• **GIVEN PASSAGE**
• • • •

Godfrey: What did the women look like? What state were they in?
Dean: They were teary-eyed, if not actively crying. Many of them had cracked lips from the arid conditions and, I would assume, inadequate water. They had an affect of resignation of sitting on the floor, lying on the floor. One woman wailed; she said: We don’t mind so much being called “bitches,” but to be treated as dogs … [Our] food is sometimes spoiled or frozen—it’s not edible. She said, We are treated as animals.
Godfrey: You and several other lawmakers said on social media that the guards had treated you with hostility. What did you mean?
Dean: There was just an immediate resistance, a skepticism about why Congress was here. It was also fueled by the fact that they had a lot of explaining to do with that Facebook group and the grotesque posts, whether about people of Congress or dead children in their custody.
They didn’t want us seeing certain things. I tried to put my camera up outside at the Clint facility. They tried to block my camera.
Godfrey: When you went to the Clint facility, did you interact with the children there?
Dean: We could not open the glass doors [of the cells]. One room had six children of varying heights standing around. We were communicating through the glass. I put up a drawing—I just wrote on a paper: We heart you, we love you. [Dean began to cry.] The guard came up to me and said, What are you doing? I said, I’m just trying to express something to these children.
He said, You shouldn’t be communicating with them, and I showed him what I’d written. He said, Oh, okay.
Then one of the kids slipped a note under the door, beautifully printed. It was interpreted for me. The children wrote, How can we help you? I did sort of a fake air hug for each of the children. A guard tried to stop me from doing even something as human as that.
There was another room that appeared to be 12-, 13-, 14-year-old boys sleeping in cots. All sleeping, the lights were all on. We asked about the lighting, and [the guards] said, Well, for their safety and ours, we have to keep the lights up.

• • • •

• **DATA EXCERPTS**
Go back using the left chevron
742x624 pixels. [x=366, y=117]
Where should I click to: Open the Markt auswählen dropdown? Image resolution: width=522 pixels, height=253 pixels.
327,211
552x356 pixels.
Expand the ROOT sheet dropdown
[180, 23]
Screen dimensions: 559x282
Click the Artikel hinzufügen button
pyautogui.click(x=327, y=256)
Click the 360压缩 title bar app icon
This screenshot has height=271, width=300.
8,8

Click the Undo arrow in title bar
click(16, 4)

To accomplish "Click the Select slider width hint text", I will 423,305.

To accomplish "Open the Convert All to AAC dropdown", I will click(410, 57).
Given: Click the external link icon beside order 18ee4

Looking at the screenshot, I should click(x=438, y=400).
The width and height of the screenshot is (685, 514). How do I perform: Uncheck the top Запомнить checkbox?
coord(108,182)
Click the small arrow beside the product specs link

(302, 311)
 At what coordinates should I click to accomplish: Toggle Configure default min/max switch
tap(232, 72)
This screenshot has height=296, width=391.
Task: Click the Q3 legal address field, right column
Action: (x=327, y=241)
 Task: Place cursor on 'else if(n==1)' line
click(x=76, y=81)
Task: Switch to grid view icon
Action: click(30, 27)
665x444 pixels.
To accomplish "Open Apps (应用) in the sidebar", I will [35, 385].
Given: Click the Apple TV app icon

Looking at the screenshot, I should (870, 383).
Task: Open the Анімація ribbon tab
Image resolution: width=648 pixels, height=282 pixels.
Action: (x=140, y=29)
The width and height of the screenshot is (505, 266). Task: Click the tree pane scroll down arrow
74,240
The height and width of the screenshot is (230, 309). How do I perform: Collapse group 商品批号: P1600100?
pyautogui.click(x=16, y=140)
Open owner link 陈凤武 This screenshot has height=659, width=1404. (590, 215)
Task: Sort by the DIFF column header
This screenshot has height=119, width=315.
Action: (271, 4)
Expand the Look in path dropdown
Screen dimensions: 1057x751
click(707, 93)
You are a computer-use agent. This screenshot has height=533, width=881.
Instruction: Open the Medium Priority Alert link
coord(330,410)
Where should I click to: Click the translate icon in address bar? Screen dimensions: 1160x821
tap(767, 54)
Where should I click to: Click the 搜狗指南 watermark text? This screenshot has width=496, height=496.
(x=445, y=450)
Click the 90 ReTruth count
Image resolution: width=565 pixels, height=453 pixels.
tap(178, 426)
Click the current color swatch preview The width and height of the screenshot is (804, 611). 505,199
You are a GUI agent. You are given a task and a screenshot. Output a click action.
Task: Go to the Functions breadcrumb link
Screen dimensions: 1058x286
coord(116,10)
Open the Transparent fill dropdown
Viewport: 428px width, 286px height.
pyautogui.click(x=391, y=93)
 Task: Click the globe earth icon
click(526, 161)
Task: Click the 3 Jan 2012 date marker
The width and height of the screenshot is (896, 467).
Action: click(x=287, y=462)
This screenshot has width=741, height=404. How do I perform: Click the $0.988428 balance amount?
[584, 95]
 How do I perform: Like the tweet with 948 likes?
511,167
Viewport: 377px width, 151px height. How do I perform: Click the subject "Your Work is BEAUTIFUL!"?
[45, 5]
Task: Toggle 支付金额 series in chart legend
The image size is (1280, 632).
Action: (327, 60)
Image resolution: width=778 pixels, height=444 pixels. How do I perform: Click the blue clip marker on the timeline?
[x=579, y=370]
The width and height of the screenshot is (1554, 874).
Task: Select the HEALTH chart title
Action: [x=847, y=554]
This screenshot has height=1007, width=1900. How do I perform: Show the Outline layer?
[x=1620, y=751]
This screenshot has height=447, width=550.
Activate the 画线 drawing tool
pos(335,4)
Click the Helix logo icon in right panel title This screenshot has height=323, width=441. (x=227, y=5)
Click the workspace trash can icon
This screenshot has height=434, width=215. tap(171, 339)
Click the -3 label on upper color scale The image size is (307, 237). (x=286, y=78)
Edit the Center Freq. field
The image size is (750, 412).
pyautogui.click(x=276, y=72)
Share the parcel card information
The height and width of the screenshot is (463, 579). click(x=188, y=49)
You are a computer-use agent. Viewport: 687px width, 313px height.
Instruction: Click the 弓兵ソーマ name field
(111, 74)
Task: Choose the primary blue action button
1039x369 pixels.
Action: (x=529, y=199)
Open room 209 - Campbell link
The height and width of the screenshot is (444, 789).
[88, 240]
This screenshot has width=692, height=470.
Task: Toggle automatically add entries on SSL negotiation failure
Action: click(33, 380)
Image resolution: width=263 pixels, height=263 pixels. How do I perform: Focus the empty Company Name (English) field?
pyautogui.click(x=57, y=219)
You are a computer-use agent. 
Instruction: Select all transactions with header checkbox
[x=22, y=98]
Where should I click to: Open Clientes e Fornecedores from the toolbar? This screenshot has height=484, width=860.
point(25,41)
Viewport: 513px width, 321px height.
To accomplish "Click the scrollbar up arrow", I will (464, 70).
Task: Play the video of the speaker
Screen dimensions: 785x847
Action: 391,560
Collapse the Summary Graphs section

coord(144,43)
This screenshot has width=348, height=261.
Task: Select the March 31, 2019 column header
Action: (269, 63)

• • • •

• **WHAT NEEDS TO BE DONE**
Continue the interview about the lawmakers' visit to the border detention facilities, picking up after its final exchange.

• **RESPONSE TO THIS EXERCISE**
It was haunting to think, how were these children treated when we weren’t there? The lack of humanity that they wouldn’t want us to talk to the children; they wouldn’t want us to express some human compassion. What must they be like when we’re not there?
Godfrey: What happens now? What are you personally going to do now, and what do you see as Congress’s role here?
Dean: I’m going to Homestead [in Florida] today, visiting the Homestead detention facility, which, as you know, is a for-profit detention facility. I want to see the conditions there.
I want to shine such a spotlight on the inhumanity of this, whether it’s the children or the adults. [The goal is] that, No. 1, this administration says, We will never do this to children again. The family separation needs to end. These children need to be reunited immediately.
Then I want greater oversight. I want resources to go to these children. I want them to be shown love, compassion, care. They don’t have people there to do any of that. Mostly, I want the children reunited and the people seeking asylum to be processed in a humane, quick fashion.
Imagine. We’re coming up on the Fourth of July, and this is what is going on every single day at our border.